Data listing

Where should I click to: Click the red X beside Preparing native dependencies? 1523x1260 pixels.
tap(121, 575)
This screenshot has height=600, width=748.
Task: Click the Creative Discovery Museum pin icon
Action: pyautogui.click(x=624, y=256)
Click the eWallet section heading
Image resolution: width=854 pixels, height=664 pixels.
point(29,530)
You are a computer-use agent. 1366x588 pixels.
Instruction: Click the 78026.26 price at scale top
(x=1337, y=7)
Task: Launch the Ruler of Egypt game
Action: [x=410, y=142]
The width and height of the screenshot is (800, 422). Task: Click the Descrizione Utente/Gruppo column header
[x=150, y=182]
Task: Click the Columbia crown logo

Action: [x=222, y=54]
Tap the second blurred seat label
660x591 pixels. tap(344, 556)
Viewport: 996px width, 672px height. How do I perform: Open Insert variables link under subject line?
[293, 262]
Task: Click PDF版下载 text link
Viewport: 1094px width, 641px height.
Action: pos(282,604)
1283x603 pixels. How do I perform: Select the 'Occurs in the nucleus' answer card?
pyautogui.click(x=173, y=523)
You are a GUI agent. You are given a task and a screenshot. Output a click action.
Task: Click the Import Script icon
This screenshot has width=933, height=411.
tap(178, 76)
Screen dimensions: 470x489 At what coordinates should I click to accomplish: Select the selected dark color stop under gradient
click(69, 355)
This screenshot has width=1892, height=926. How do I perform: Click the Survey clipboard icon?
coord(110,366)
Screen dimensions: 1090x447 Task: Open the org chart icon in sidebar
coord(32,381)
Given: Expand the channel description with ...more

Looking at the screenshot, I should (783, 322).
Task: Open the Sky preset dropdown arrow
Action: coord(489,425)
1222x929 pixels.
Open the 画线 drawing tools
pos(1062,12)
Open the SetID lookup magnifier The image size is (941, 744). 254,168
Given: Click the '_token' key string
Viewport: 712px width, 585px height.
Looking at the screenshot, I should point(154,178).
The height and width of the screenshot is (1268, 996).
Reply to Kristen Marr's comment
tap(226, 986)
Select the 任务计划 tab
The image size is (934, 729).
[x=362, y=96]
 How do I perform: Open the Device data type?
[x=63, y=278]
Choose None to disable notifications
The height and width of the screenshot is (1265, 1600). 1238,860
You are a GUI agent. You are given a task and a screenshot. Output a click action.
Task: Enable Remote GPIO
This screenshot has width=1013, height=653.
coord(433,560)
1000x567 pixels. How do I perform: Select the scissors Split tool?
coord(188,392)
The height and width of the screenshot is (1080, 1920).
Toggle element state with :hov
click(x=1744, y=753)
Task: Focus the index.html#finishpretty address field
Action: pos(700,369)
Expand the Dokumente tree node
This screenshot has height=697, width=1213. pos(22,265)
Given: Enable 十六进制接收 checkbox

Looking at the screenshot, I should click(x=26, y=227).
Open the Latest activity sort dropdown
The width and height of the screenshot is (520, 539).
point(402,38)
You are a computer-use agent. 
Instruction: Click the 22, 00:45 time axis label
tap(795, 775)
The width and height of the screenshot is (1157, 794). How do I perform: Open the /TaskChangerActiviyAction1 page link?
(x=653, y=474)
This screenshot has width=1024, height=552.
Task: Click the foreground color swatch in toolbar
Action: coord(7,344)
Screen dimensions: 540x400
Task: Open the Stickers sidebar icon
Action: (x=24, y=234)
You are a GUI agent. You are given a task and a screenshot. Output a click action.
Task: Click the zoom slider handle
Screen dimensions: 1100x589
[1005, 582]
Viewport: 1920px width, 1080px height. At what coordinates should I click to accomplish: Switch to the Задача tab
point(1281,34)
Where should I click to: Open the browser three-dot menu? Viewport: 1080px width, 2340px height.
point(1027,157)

(Task description) Write out every line of the listing above without any changes.

(Final result)
Where should I click to: Click the red X beside Preparing native dependencies? 1523x1260 pixels.
tap(121, 575)
This screenshot has height=600, width=748.
Task: Click the Creative Discovery Museum pin icon
Action: pyautogui.click(x=624, y=256)
Click the eWallet section heading
Image resolution: width=854 pixels, height=664 pixels.
point(29,530)
You are a computer-use agent. 1366x588 pixels.
Instruction: Click the 78026.26 price at scale top
(x=1337, y=7)
Task: Launch the Ruler of Egypt game
Action: [x=410, y=142]
The width and height of the screenshot is (800, 422). Task: Click the Descrizione Utente/Gruppo column header
[x=150, y=182]
Task: Click the Columbia crown logo

Action: [x=222, y=54]
Tap the second blurred seat label
660x591 pixels. tap(344, 556)
Viewport: 996px width, 672px height. How do I perform: Open Insert variables link under subject line?
[293, 262]
Task: Click PDF版下载 text link
Viewport: 1094px width, 641px height.
Action: pos(282,604)
1283x603 pixels. How do I perform: Select the 'Occurs in the nucleus' answer card?
pyautogui.click(x=173, y=523)
You are a GUI agent. You are given a task and a screenshot. Output a click action.
Task: Click the Import Script icon
This screenshot has width=933, height=411.
tap(178, 76)
Screen dimensions: 470x489 At what coordinates should I click to accomplish: Select the selected dark color stop under gradient
click(69, 355)
This screenshot has width=1892, height=926. How do I perform: Click the Survey clipboard icon?
coord(110,366)
Screen dimensions: 1090x447 Task: Open the org chart icon in sidebar
coord(32,381)
Given: Expand the channel description with ...more

Looking at the screenshot, I should (783, 322).
Task: Open the Sky preset dropdown arrow
Action: coord(489,425)
1222x929 pixels.
Open the 画线 drawing tools
pos(1062,12)
Open the SetID lookup magnifier The image size is (941, 744). 254,168
Given: Click the '_token' key string
Viewport: 712px width, 585px height.
Looking at the screenshot, I should point(154,178).
The height and width of the screenshot is (1268, 996).
Reply to Kristen Marr's comment
tap(226, 986)
Select the 任务计划 tab
The image size is (934, 729).
[x=362, y=96]
 How do I perform: Open the Device data type?
[x=63, y=278]
Choose None to disable notifications
The height and width of the screenshot is (1265, 1600). 1238,860
You are a GUI agent. You are given a task and a screenshot. Output a click action.
Task: Enable Remote GPIO
This screenshot has width=1013, height=653.
coord(433,560)
1000x567 pixels. How do I perform: Select the scissors Split tool?
coord(188,392)
The height and width of the screenshot is (1080, 1920).
Toggle element state with :hov
click(x=1744, y=753)
Task: Focus the index.html#finishpretty address field
Action: pos(700,369)
Expand the Dokumente tree node
This screenshot has height=697, width=1213. pos(22,265)
Given: Enable 十六进制接收 checkbox

Looking at the screenshot, I should click(x=26, y=227).
Open the Latest activity sort dropdown
The width and height of the screenshot is (520, 539).
point(402,38)
You are a computer-use agent. 
Instruction: Click the 22, 00:45 time axis label
tap(795, 775)
The width and height of the screenshot is (1157, 794). How do I perform: Open the /TaskChangerActiviyAction1 page link?
(x=653, y=474)
This screenshot has width=1024, height=552.
Task: Click the foreground color swatch in toolbar
Action: coord(7,344)
Screen dimensions: 540x400
Task: Open the Stickers sidebar icon
Action: (x=24, y=234)
You are a GUI agent. You are given a task and a screenshot. Output a click action.
Task: Click the zoom slider handle
Screen dimensions: 1100x589
[1005, 582]
Viewport: 1920px width, 1080px height. At what coordinates should I click to accomplish: Switch to the Задача tab
point(1281,34)
Where should I click to: Open the browser three-dot menu? Viewport: 1080px width, 2340px height.
point(1027,157)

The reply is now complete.